Programmatic creation
For automation workflows, you can create synced tables programmatically using the Databricks SDK, CLI, or REST API.
- Python SDK
- CLI
- REST API
from databricks.sdk import WorkspaceClient
from databricks.sdk.service.database import (
    SyncedDatabaseTable,
    SyncedTableSpec,
    NewPipelineSpec,
    SyncedTableSchedulingPolicy
)
# Initialize the Workspace client
w = WorkspaceClient()
# Create a synced table
synced_table = w.database.create_synced_database_table(
    SyncedDatabaseTable(
        name="lakebase_catalog.schema.synced_table",  # Full three-part name
        spec=SyncedTableSpec(
            source_table_full_name="analytics.gold.user_profiles",
            primary_key_columns=["user_id"],  # Primary key columns
            scheduling_policy=SyncedTableSchedulingPolicy.TRIGGERED,  # SNAPSHOT, TRIGGERED, or CONTINUOUS
            new_pipeline_spec=NewPipelineSpec(
                storage_catalog="lakebase_catalog",
                storage_schema="staging"
            )
        ),
    )
)
print(f"Created synced table: {synced_table.name}")

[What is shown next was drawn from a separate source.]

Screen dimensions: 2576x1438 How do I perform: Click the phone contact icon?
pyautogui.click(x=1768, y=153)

# Check the status of a synced table
status = w.database.get_synced_database_table(name=synced_table.name)
print(f"Synced table status: {status.data_synchronization_status.detailed_state}")
print(f"Status message: {status.data_synchronization_status.message}")
# Create a synced table
databricks database create-synced-database-table \
  --json '{
    "name": "lakebase_catalog.schema.synced_table",
    "spec": {
      "source_table_full_name": "analytics.gold.user_profiles",
      "primary_key_columns": ["user_id"],
      "scheduling_policy": "TRIGGERED",
      "new_pipeline_spec": {
        "storage_catalog": "lakebase_catalog",
        "storage_schema": "staging"
      }
    }
  }'
# Check the status of a synced table
databricks database get-synced-database-table "lakebase_catalog.schema.synced_table"

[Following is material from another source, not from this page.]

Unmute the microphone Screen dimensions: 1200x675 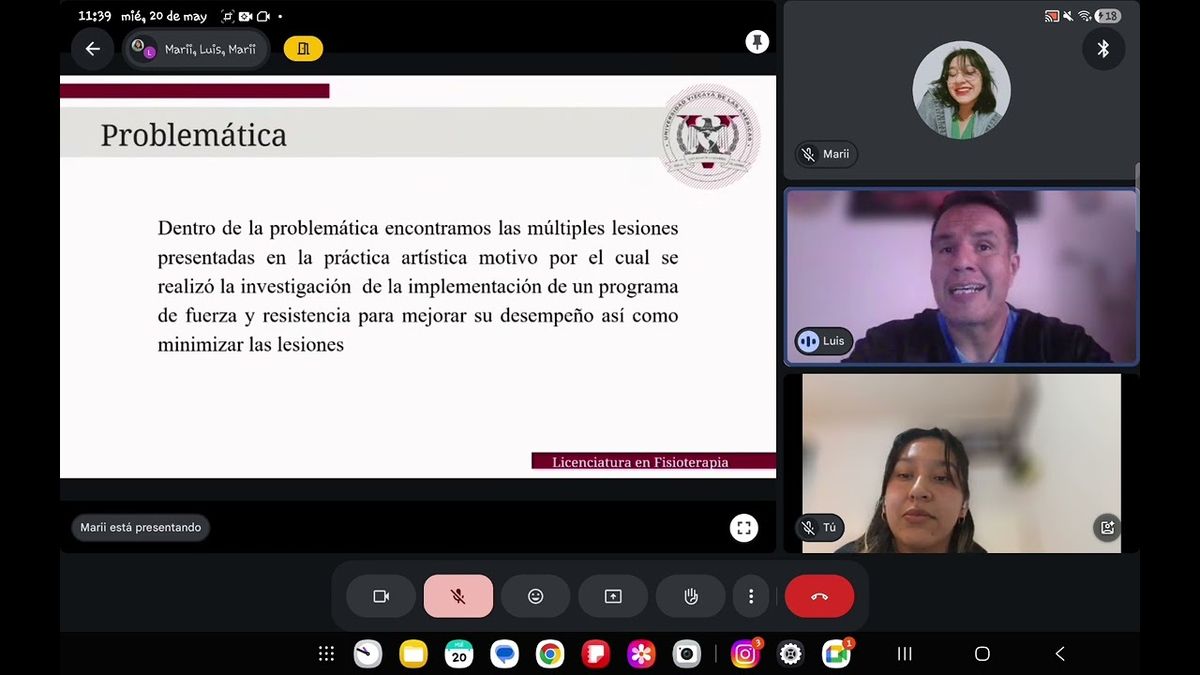pyautogui.click(x=458, y=596)
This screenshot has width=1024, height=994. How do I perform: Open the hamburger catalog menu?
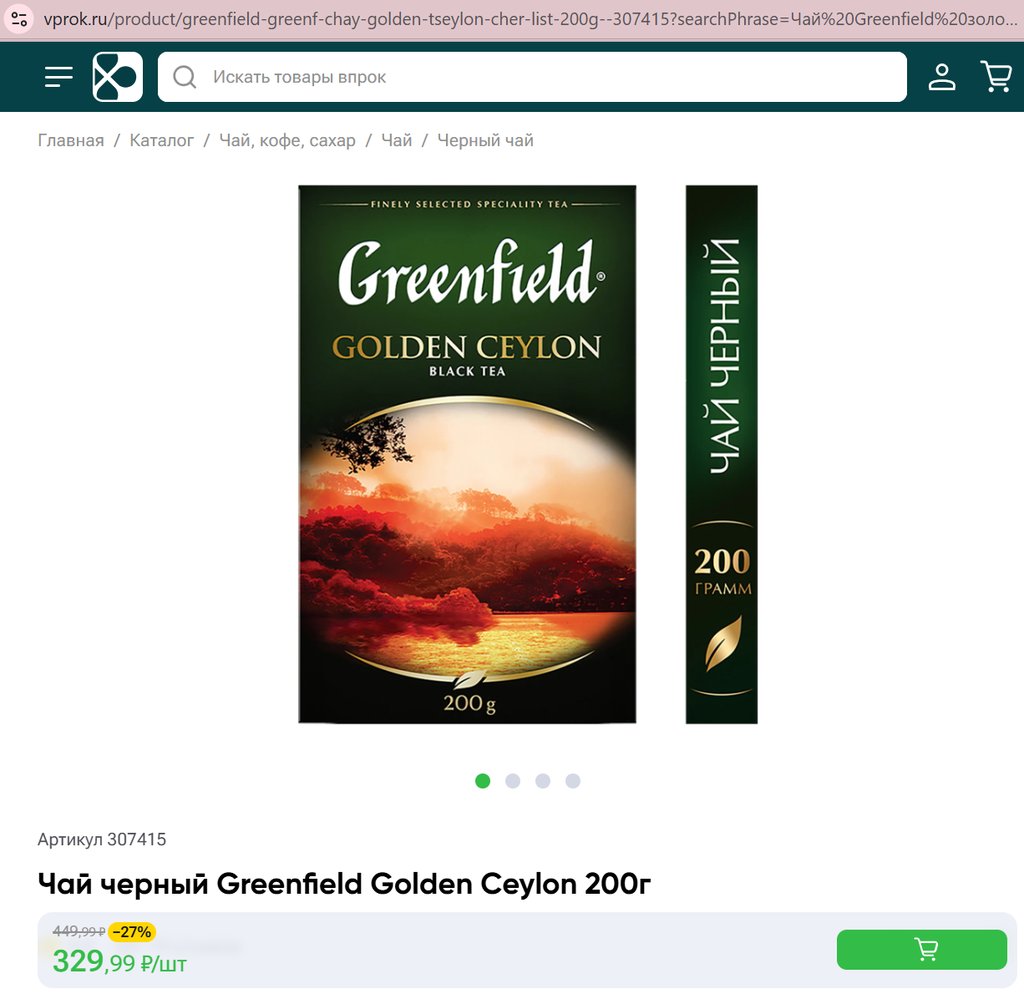click(x=58, y=76)
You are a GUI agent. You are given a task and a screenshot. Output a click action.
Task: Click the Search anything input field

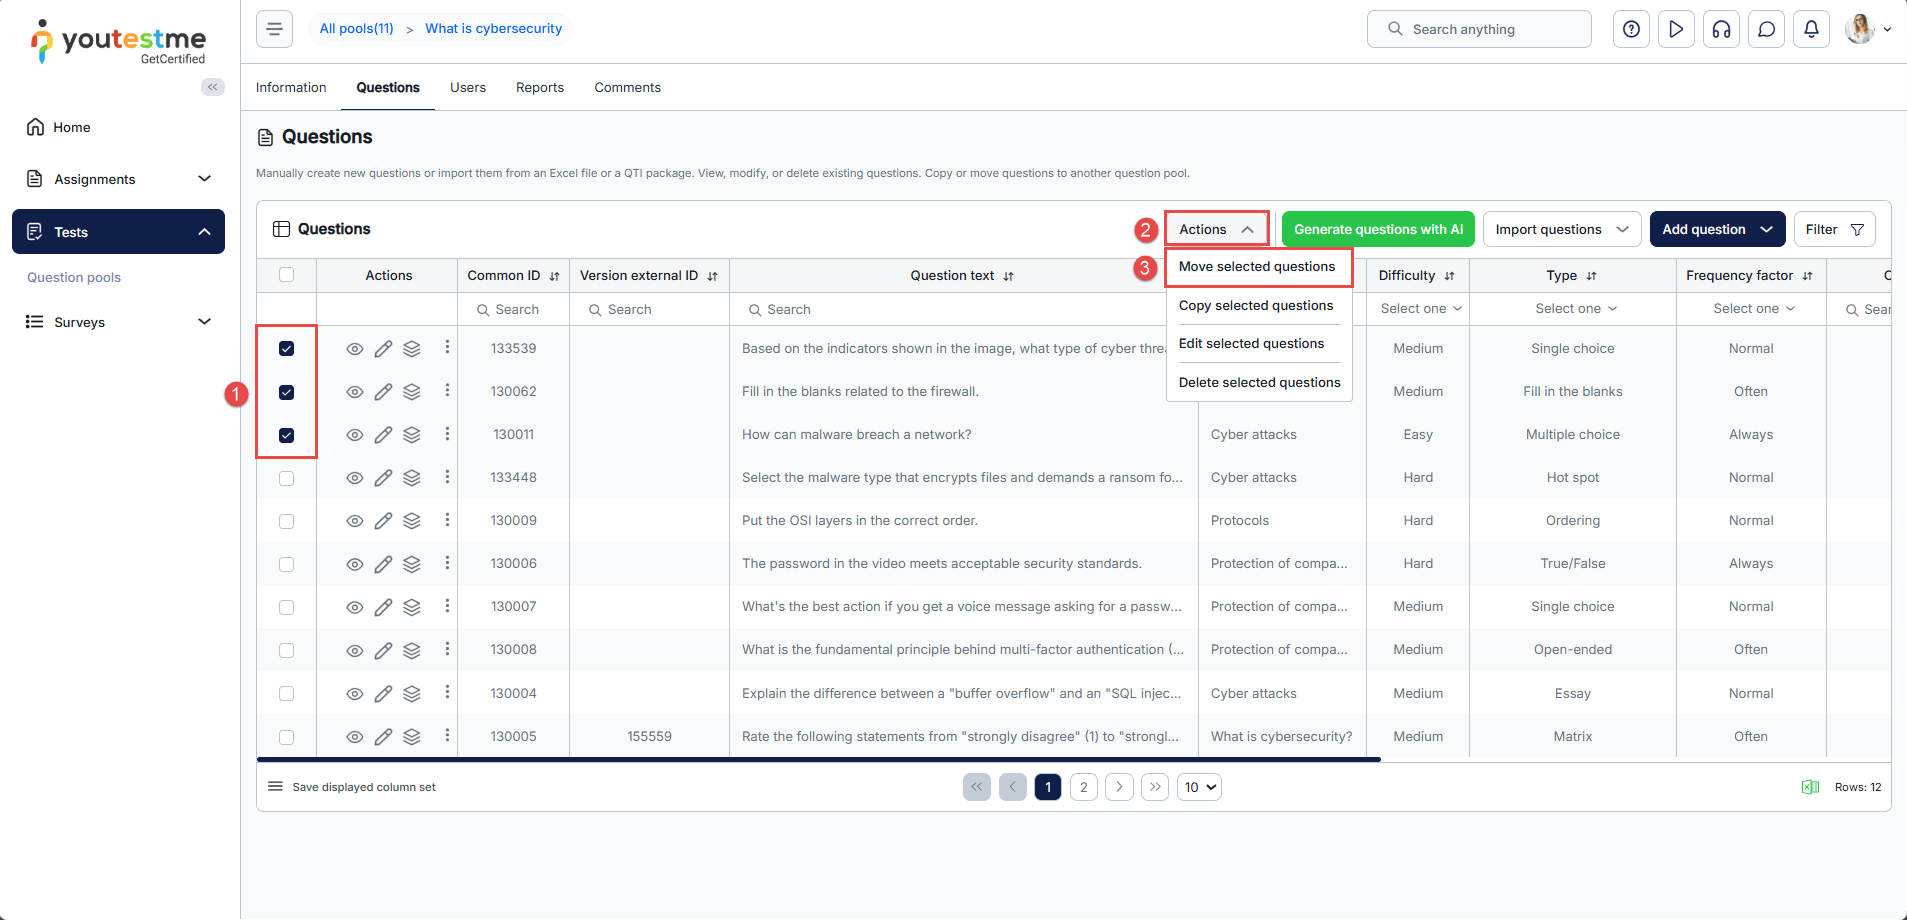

export WORKSPACE_URL="https://your-workspace.cloud.databricks.com"
export DATABRICKS_TOKEN="your-token"
# Create a synced table
curl -X POST "$WORKSPACE_URL/api/2.0/database/synced_tables" \
  -H "Content-Type: application/json" \
  -H "Authorization: Bearer $DATABRICKS_TOKEN" \
  --data '{
    "name": "lakebase_catalog.schema.synced_table",
    "spec": {
      "source_table_full_name": "analytics.gold.user_profiles",
      "primary_key_columns": ["user_id"],
      "scheduling_policy": "TRIGGERED",
      "new_pipeline_spec": {
        "storage_catalog": "lakebase_catalog",
        "storage_schema": "staging"
      }
    }
  }'
# Check the status
curl -X GET "$WORKSPACE_URL/api/2.0/database/synced_tables/lakebase_catalog.schema.synced_table" \
  -H "Authorization: Bearer $DATABRICKS_TOKEN"
Capacity planning
When planning your reverse ETL implementation, consider these resource requirements:
- Connection usage: Each synced table uses up to 16 connections to your Lakebase database, which count toward the instance's connection limit.

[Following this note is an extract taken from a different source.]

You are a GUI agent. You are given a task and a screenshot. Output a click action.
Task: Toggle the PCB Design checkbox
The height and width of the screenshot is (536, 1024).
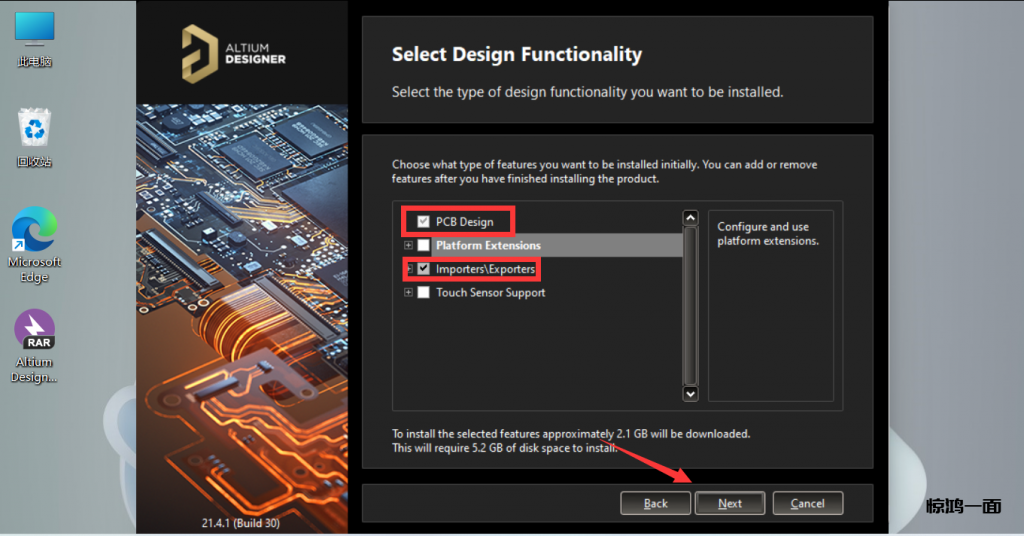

- Size limits: Total logical data size limit across all synced tables is 2 TB. Individual tables don't have limits, but Databricks recommends not exceeding 1 TB for tables requiring refreshes.
- Naming requirements: Database, schema, and table names may only contain alphanumeric characters and underscores ([A-Za-z0-9_]+).
- Schema evolution: Only additive schema changes (like adding columns) are supported for Triggered and Continuous modes.
Delete a synced table
To delete a synced table, you must remove it from both Unity Catalog and Postgres:
- 
Delete from Unity Catalog: In Catalog, find your synced table, click the menu, and select Delete. This stops data refreshes but leaves the table in Postgres. 
- 
Drop from Postgres: Connect to your Lakebase database and drop the table to free up space: SQLDROP TABLE your_database.your_schema.your_table;
You can use the SQL editor or external tools to connect to Postgres.
Learn more
| Task | Description | 
|---|---|
| Set up a Lakebase database project | |
| Learn connection options for Lakebase | |
| Make your Lakebase data visible in Unity Catalog for unified governance and cross-source queries | |
| Understand governance and permissions | 
Other options
For syncing data into non-Databricks systems, see Partner Connect reverse ETL solutions such as Census or Hightouch.